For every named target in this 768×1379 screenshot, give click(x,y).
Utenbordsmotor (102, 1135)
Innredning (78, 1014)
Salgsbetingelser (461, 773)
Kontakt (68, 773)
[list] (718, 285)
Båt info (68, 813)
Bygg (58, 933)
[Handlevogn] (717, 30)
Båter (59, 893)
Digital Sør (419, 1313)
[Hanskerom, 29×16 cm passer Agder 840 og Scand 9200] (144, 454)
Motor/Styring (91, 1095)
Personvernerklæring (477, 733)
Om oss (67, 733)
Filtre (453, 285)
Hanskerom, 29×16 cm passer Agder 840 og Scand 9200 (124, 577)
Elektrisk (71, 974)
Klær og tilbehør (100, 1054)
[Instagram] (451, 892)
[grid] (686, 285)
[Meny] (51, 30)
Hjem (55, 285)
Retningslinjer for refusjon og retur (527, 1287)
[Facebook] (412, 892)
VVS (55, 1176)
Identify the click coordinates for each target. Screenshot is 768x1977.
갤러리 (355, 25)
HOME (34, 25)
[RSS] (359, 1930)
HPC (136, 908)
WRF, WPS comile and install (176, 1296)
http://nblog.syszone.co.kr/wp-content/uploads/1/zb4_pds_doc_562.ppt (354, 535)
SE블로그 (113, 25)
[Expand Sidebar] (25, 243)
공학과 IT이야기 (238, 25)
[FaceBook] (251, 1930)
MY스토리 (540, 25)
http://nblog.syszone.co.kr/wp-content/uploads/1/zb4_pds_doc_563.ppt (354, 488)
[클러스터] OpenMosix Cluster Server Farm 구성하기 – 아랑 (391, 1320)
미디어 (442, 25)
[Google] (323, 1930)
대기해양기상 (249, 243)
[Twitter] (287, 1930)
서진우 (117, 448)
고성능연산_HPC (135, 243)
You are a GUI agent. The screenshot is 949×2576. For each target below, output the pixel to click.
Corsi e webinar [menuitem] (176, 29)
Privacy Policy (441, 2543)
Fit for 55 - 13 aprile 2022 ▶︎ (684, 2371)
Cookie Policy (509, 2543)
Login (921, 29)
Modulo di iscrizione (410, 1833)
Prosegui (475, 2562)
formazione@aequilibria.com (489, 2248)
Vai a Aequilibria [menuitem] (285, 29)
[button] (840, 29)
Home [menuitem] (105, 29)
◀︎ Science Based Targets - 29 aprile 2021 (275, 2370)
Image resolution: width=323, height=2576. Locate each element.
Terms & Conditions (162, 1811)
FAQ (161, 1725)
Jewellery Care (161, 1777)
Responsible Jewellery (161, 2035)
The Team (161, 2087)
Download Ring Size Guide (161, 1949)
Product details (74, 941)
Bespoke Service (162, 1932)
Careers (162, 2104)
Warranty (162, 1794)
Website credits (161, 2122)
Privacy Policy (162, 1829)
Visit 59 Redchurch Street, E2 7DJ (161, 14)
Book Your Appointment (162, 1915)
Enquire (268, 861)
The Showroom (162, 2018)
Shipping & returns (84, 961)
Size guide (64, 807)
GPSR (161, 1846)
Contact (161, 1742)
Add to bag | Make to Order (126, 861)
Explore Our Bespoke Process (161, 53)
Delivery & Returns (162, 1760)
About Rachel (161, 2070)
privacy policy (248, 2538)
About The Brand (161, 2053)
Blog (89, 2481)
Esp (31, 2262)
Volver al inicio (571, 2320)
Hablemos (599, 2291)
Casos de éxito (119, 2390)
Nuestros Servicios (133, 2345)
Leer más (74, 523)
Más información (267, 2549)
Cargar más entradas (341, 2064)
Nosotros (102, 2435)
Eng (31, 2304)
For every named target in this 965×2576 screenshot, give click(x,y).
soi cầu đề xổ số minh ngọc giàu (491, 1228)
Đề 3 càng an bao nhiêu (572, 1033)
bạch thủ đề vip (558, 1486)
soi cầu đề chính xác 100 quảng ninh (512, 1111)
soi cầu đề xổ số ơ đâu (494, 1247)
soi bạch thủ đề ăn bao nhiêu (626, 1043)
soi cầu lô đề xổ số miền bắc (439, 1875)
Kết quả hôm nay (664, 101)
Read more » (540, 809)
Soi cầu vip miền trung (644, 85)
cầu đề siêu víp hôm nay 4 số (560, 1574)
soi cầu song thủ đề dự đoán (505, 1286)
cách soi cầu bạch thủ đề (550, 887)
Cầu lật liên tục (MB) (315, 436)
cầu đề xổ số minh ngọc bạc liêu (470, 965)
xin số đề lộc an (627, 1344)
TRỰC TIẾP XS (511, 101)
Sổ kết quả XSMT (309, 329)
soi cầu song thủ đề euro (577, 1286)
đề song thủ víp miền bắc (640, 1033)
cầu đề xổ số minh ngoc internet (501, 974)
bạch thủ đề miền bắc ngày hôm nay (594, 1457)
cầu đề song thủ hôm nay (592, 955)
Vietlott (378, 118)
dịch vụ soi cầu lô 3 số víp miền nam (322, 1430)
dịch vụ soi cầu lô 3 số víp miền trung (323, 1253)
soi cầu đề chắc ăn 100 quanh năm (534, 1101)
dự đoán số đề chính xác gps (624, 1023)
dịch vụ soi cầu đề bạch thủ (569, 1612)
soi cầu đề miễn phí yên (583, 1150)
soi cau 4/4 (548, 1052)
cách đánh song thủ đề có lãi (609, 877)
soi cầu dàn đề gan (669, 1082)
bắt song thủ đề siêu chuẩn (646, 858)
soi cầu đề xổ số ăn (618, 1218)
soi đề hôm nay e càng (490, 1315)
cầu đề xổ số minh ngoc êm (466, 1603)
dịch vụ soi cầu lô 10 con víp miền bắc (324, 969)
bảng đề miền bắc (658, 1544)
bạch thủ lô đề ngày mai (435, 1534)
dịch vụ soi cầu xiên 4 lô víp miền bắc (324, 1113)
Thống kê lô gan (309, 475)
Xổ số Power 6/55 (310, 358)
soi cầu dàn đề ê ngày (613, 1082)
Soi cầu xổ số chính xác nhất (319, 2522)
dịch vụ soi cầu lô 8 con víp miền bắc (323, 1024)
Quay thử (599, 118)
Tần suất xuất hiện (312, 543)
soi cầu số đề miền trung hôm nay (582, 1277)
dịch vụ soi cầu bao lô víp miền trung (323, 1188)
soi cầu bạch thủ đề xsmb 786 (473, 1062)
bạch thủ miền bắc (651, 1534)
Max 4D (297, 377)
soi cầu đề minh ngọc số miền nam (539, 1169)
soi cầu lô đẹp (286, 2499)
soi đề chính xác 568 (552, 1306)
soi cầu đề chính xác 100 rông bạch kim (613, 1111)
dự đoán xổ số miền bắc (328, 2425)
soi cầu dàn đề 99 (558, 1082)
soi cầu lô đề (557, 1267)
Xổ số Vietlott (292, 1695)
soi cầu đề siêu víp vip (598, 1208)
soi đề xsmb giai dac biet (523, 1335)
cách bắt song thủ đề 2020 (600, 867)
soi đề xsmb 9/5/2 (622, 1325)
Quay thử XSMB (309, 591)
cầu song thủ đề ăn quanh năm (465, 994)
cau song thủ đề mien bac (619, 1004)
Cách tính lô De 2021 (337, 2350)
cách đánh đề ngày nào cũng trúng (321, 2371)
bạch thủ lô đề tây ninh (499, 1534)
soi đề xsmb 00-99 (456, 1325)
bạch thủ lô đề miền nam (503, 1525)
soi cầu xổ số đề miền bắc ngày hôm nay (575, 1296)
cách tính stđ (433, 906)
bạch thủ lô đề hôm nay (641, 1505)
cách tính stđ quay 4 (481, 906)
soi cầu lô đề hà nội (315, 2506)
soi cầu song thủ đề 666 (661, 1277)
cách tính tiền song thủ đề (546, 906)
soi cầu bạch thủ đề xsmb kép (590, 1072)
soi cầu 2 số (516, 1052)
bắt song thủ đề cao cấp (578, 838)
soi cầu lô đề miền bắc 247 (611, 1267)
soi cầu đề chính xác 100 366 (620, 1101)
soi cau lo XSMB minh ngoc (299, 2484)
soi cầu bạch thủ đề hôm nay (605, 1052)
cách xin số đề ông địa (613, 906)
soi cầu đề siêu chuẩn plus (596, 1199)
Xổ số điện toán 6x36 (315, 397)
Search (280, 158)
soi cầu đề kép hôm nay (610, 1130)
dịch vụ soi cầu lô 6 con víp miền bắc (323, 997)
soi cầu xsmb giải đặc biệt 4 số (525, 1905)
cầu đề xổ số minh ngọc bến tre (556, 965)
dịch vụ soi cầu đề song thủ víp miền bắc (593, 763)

• WHAT YOU HAVE TO DO:
Begin at the line that has "Delivery & Returns (162, 1760)" in the entries above; stop after the line that has "dịch vụ soi cầu xiên". Transcribe exactly those lines and no others.

• EXPECTED ANSWER:
Delivery & Returns (162, 1760)
About Rachel (161, 2070)
privacy policy (248, 2538)
About The Brand (161, 2053)
Blog (89, 2481)
Esp (31, 2262)
Volver al inicio (571, 2320)
Hablemos (599, 2291)
Casos de éxito (119, 2390)
Nuestros Servicios (133, 2345)
Leer más (74, 523)
Más información (267, 2549)
Cargar más entradas (341, 2064)
Nosotros (102, 2435)
Eng (31, 2304)
For every named target in this 965×2576 screenshot, give click(x,y).
soi cầu đề xổ số minh ngọc giàu (491, 1228)
Đề 3 càng an bao nhiêu (572, 1033)
bạch thủ đề vip (558, 1486)
soi cầu đề chính xác 100 quảng ninh (512, 1111)
soi cầu đề xổ số ơ đâu (494, 1247)
soi bạch thủ đề ăn bao nhiêu (626, 1043)
soi cầu lô đề xổ số miền bắc (439, 1875)
Kết quả hôm nay (664, 101)
Read more » (540, 809)
Soi cầu vip miền trung (644, 85)
cầu đề siêu víp hôm nay 4 số (560, 1574)
soi cầu song thủ đề dự đoán (505, 1286)
cách soi cầu bạch thủ đề (550, 887)
Cầu lật liên tục (MB) (315, 436)
cầu đề xổ số minh ngọc bạc liêu (470, 965)
xin số đề lộc an (627, 1344)
TRỰC TIẾP XS (511, 101)
Sổ kết quả XSMT (309, 329)
soi cầu song thủ đề euro (577, 1286)
đề song thủ víp miền bắc (640, 1033)
cầu đề xổ số minh ngoc internet (501, 974)
bạch thủ đề miền bắc ngày hôm nay (594, 1457)
cầu đề song thủ hôm nay (592, 955)
Vietlott (378, 118)
dịch vụ soi cầu lô 3 số víp miền nam (322, 1430)
dịch vụ soi cầu lô 3 số víp miền trung (323, 1253)
soi cầu đề chắc ăn 100 quanh năm (534, 1101)
dự đoán số đề chính xác gps (624, 1023)
dịch vụ soi cầu đề bạch thủ (569, 1612)
soi cầu đề miễn phí yên (583, 1150)
soi cau 4/4 (548, 1052)
cách đánh song thủ đề có lãi (609, 877)
soi cầu dàn đề gan (669, 1082)
bắt song thủ đề siêu chuẩn (646, 858)
soi cầu đề xổ số ăn (618, 1218)
soi đề hôm nay e càng (490, 1315)
cầu đề xổ số minh ngoc êm (466, 1603)
dịch vụ soi cầu lô 10 con víp miền bắc (324, 969)
bảng đề miền bắc (658, 1544)
bạch thủ lô đề ngày mai (435, 1534)
dịch vụ soi cầu xiên 4 lô víp miền bắc (324, 1113)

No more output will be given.